━━━━━ Page excerpt ━━━━━
McSally, a Republican lawmaker who is fighting to keep the seat she was appointed to hold in lieu of the late John McCain, was recorded delivering an awkwardly-worded pitch for small dollar donations. “If you can give a dollar, five dollars, if you can fast a meal and give what that would be,” she told her audience, at a recent event in the north of the state, according to a tape published by the local news website Arizona’s Family.
When asked about the recorded appeal, the McSally campaign said her fundraising approach was obviously humorous and dismissed suggestions that it was a serious matter. “This is a dumb non-story about a candidate making a joke on the stump,” it said in a statement.
But some people believe that asking donors to sacrifice their meals, at a time when many Arizonians find it difficult to put food on their tables due to the Covid-19 economic slump, was tone deaf at best. It explained well why McSally trailed behind her Democratic opponent, Mark Kelly, both in opinion polls and donations, critics said.
━━━━━ Dataset ━━━━━
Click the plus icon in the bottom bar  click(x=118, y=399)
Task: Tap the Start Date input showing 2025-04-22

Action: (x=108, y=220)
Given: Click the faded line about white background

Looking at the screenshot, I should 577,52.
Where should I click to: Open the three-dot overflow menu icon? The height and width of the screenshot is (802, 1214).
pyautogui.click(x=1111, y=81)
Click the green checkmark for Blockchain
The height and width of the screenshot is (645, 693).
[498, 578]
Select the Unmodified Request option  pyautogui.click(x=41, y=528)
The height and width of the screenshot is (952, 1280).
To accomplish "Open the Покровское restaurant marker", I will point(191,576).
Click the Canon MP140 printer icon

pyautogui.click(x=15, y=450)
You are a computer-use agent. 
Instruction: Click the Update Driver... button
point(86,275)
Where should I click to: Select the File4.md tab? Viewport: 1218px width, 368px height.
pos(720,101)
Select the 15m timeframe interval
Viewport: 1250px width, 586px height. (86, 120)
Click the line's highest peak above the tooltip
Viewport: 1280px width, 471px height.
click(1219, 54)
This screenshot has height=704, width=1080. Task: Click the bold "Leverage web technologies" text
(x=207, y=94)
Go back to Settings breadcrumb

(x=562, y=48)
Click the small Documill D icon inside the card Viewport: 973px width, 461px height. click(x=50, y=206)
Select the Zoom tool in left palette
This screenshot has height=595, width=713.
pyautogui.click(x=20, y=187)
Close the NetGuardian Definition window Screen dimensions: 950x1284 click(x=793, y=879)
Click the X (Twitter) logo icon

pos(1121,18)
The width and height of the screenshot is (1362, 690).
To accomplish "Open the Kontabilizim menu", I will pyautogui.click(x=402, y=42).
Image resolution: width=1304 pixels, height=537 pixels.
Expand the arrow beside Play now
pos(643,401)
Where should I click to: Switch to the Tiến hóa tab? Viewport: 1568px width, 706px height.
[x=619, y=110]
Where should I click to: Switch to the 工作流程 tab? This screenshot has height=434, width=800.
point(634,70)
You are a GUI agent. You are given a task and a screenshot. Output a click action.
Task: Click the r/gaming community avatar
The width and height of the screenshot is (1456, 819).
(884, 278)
━━━━━
(What the task asks): Continue the news text about Martha McSally's fundraising remark, picking up after its final sentence.

(Task answer):
McSally is an unelected legislator holding the US Senate seat won by late John McCain. She was appointed to her current position by the Governor Doug Ducey in January 2019. Earlier in 2018, she campaigned for the other seat from Arizona, but lost to Democrat Kyrsten Sinema in a tight run-off. Before that, she served as a US Congress representative from Arizona’s 2nd district.
The senator is no stranger to looking for money in unexpected places. Earlier this week she introduced a resolution demanding that China pay $1.6 trillion owed to US holders of imperial Chinese bonds. The bonds were issued to fund the modernization of the country during its last period as a monarchy, but were later defaulted-on and were never picked up by the Communist government.